Fred, either you’re lying, or you’re too stupid to participate in society. On the basis of other things you’ve said, I’ll give you the benefit of the doubt and conclude that your ability to engage in discourse is poorer than that of some cats that I’ve met.
Comment 4/4/2008
Morris: “Bush has never claimed he should be allowed to violate any law.”
tg: “You’re right. His legal advisers claimed that,…”
No, they have not. They have claimed that his actions have not violated the law, not that he should be allowed to violate the law.
Comment 4/4/2008
OK, so what you’re arguing then, is that Bush’s lawyers aren’t saying that Bush can break the law — they’re saying that the law doesn’t apply to him in the first place.
From a practical perspective, however, how is that any different? At the end of the day, they’re still saying that the president is above the law. More importantly, they’re saying that anyone who acts at the direction of the president is above the law.
Comment 4/4/2008
” At the end of the day, they’re still saying that the president is above the law. More importantly, they’re saying that anyone who acts at the direction of the president is above the law.”
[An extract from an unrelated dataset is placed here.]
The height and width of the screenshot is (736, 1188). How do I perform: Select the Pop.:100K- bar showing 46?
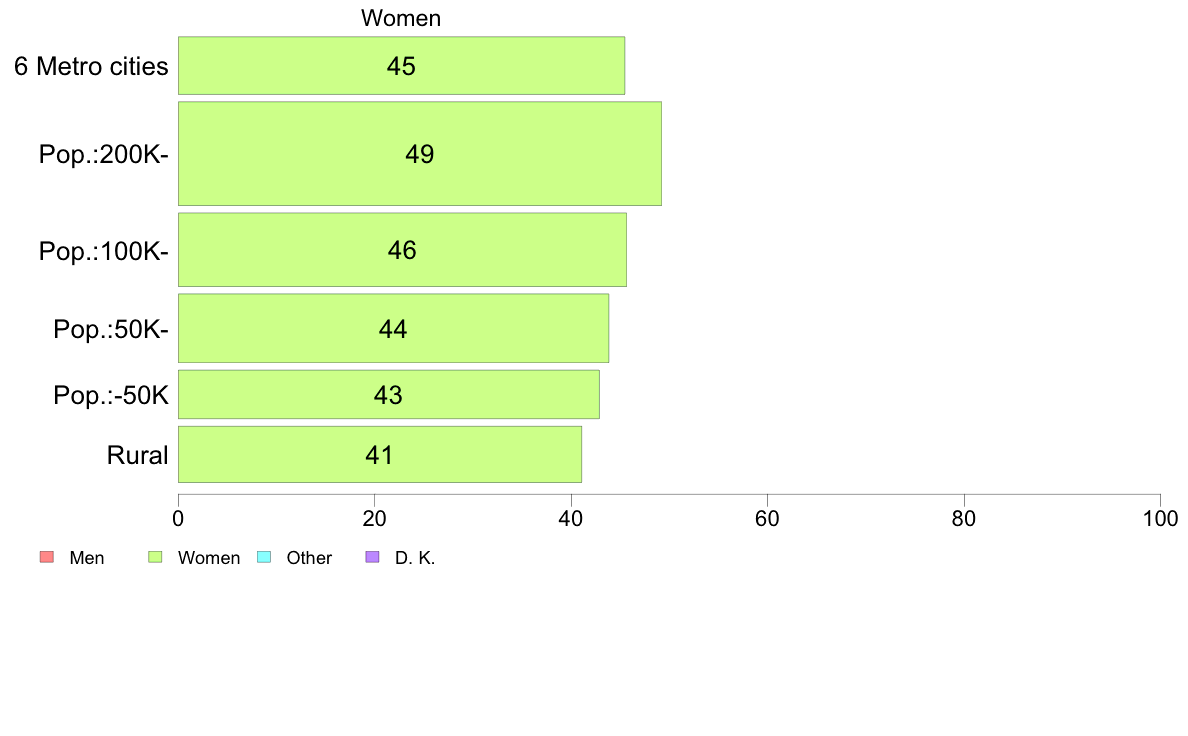[402, 250]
You do seem to have trouble with the English language.
Here is an illustration that you may (probably not) understand. If a policeman exceeds the speed limit in the pursuit of a criminal, is the policeman violating the law or is he above the law? Neither.
You know good and well that if you lefty loons had the law on your side and Bush was violating the law your lackeys in Congress would begin impeachment proceedings in a heartbeat.
Comment 4/4/2008
Setting aside the fact that you just compared torture to breaking the speed limit, the law specifically stipulates under what circumstances an officer may exceed the speed limit in the course of his or her duties. So as soon as you can point to the law that explicitly states that the president need not adhere to it, and under what circumstances, you’ll have a point.